_About this task_. Beginning with the line that contains "Where should I click to: Click" in the material below, print each line exactly until the line that contains "Task: Open the notification center icon" has been printed, then stop.
....
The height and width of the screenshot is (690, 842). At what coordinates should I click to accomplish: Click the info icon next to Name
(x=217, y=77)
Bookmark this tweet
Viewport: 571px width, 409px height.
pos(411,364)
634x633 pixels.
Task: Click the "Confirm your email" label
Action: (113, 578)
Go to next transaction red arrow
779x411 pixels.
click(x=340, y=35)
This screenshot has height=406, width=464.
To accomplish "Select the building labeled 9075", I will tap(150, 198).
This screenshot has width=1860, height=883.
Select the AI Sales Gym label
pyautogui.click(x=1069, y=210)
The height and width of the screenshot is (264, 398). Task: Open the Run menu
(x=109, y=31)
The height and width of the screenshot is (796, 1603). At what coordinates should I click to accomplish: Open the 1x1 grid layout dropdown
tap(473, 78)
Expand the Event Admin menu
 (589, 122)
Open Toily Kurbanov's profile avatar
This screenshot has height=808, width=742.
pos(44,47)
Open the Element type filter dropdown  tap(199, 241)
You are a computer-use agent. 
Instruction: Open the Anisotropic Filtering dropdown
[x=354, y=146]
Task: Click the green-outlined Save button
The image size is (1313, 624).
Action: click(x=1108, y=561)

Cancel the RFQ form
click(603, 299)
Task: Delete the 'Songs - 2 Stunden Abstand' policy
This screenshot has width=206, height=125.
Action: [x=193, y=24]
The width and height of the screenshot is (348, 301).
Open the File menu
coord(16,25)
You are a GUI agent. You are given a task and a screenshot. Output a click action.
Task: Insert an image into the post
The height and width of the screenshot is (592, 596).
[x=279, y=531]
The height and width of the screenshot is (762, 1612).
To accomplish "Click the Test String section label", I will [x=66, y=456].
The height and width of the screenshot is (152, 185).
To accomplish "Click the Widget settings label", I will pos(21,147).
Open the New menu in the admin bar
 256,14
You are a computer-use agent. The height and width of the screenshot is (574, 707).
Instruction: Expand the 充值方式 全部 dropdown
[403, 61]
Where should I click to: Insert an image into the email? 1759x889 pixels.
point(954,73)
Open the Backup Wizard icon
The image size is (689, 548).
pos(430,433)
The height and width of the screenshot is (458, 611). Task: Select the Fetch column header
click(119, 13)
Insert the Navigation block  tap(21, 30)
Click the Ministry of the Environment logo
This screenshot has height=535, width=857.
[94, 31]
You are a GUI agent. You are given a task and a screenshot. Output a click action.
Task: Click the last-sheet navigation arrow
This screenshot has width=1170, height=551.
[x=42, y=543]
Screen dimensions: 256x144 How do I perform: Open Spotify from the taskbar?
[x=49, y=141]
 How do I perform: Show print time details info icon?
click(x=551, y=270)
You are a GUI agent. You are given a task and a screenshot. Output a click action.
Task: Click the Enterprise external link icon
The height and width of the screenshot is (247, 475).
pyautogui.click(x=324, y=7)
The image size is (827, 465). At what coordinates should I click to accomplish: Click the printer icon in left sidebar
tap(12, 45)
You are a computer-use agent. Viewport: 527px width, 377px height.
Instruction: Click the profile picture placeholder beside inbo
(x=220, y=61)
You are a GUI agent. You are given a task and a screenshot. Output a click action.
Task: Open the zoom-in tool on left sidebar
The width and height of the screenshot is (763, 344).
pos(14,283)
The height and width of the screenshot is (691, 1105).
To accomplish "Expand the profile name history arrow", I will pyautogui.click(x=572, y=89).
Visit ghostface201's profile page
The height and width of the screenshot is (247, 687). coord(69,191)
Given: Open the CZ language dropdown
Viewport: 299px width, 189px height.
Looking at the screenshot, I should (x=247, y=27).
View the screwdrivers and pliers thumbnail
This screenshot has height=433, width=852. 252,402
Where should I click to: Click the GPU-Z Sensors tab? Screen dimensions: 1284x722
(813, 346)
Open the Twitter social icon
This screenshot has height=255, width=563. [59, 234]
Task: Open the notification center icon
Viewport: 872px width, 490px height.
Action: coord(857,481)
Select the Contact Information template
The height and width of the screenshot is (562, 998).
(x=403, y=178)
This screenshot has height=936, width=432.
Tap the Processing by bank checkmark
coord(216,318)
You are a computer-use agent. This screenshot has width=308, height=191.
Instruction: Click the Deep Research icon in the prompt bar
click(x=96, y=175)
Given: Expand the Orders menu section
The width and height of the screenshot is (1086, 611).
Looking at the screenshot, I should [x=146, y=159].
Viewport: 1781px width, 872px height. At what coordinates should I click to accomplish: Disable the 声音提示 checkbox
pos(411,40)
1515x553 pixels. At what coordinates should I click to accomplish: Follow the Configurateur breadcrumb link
....
_Response to this exercise_.
Where should I click to: Click the GPU-Z Sensors tab? Screen dimensions: 1284x722
(813, 346)
Open the Twitter social icon
This screenshot has height=255, width=563. [59, 234]
Task: Open the notification center icon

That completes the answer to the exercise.